9. Clustering
Content
9. Clustering
9.1 Supervised learning and unsupervised learning
9.2 K-means algorithm
9.3 Optimization Objective
9.4 Random Initialization
9.5 Choosing the number of Clusters
9.1 Supervised learning and unsupervised learning
We have learned many machine learning algorithms, including linear regression, logistic regression, neural networks, and support vector machines. These algorithms all have one thing in common: the given training sample itself is labeled . For example, when you use linear regression to predict a price, each training sample we use is one or more variables (such as area, floor, etc.) and the tag-to-house price. When using logistic regression, neural networks and support vector machines to deal with classification problems, it is also the use of training samples themselves tagged as a kind, such as the use of spam classification of the existing spam (labeled 1) and non-spam (labeled 0), digital recognition, the variable is the value of each pixel point, The tag is the value of the number itself. The algorithm we use to learn with tagged training samples is called supervised learning (supervised learning). Supervised learning training samples can be unified into the following form, where x is a variable and y is a marker.

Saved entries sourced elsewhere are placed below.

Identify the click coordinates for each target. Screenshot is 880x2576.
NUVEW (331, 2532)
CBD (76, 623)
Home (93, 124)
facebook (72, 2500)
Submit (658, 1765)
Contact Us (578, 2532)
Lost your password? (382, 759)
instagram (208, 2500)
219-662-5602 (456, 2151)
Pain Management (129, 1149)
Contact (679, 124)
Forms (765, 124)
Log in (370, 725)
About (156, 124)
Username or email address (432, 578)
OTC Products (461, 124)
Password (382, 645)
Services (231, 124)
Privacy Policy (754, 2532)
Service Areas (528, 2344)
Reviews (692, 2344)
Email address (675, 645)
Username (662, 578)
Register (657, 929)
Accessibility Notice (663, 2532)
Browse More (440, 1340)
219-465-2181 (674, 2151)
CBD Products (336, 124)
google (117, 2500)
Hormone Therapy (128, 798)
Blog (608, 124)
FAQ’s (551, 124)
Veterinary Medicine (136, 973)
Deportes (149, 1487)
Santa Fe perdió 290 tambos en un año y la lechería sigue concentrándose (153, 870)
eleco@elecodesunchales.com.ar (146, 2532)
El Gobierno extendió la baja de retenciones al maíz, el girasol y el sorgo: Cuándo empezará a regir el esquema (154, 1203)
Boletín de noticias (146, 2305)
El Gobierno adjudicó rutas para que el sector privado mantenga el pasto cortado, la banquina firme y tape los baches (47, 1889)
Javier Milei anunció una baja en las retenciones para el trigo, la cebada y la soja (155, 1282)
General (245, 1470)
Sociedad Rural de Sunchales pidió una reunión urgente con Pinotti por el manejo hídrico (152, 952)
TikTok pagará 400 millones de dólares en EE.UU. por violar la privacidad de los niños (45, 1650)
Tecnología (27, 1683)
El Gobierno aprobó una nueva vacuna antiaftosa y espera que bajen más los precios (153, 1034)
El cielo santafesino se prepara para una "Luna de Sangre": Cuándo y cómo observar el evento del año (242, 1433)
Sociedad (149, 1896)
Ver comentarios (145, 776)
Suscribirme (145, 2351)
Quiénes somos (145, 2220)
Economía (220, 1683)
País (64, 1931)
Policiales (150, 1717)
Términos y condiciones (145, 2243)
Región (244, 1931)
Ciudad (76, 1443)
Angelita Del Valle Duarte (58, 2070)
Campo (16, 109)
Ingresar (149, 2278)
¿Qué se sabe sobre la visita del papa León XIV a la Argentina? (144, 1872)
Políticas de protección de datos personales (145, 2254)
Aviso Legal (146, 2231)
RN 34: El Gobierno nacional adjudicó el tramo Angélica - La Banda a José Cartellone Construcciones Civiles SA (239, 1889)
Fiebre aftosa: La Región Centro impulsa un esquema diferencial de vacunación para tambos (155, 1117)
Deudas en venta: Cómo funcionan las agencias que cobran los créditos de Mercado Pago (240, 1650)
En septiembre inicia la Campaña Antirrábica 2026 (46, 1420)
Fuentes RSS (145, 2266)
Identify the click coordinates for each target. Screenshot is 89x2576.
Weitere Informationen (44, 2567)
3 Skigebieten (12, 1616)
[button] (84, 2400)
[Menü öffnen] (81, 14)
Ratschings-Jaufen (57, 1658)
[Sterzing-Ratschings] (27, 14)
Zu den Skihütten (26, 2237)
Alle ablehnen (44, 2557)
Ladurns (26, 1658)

Obviously, not all data in real life is tagged (or the tag is unknown). Therefore, we need to study the unmarked training samples to reveal the intrinsic nature and law of the data. We call this learning unsupervised learning (unsupervised learning). Therefore, the training sample of unsupervised learning is the following form, which contains only the characteristic quantity.
Figure 9-1 shows the difference between supervised learning and unsupervised learning. The figure (1) indicates the classification of the labeled sample, with different classes on either side (one for the circle and the other as the fork); the figure (2) is a cluster (clustering)of unlabeled samples (which appear to be loops on the surface) based on variables X1 and x2.
Figure 9-1 An example of the difference between supervised learning and unsupervised learning
Unsupervised learning also has a lot of applications, a clustering example is: For the collected papers, according to the characteristics of each paper, such as word frequency, sentence length, the number of pages and other groups. There are many other applications for clustering, as shown in 9-2. A non-clustered example is a cocktail -party algorithm that finds valid data (information) from noisy data, such as in noisy cocktail parties, where you can still notice someone calling you. So the cocktail party algorithm can be used for speech recognition (see Wikipedia).
There is more discussion on the difference between supervised learning and unsupervised learning on Quora.
Figure 9-2 Application of some clustering
9.2 K-means Algorithm
The basic idea of clustering is to divide a sample in a dataset into several normally disjoint subsets, each of which is called a " cluster " (cluster). After partitioning, each cluster may have corresponding concepts (properties), for example, according to the number of pages, sentence length and other characteristics of the paper to do clustering of 2 clusters, may get a majority of the master's thesis is a cluster, and the other is a majority of graduation thesis of the cluster.
The K-means (K-means) algorithm is a widely used algorithm for cluster partitioning. The steps for the K-means algorithm are described below:
- Random initialization of k samples (points), called Cluster Center (cluster centroids);
- Cluster allocation: For all samples, assign it to the cluster center closest to it;
- Mobile Cluster Center: For each cluster, calculate the average of all the samples belonging to the cluster, moving the cluster center to the mean place;
- Repeat steps 2 and 3 until you find the cluster we want (that is, the optimization target, the next section 9.3)
Figure 9-3 illustrates the case where both the number of features and the number of clusters K are 2.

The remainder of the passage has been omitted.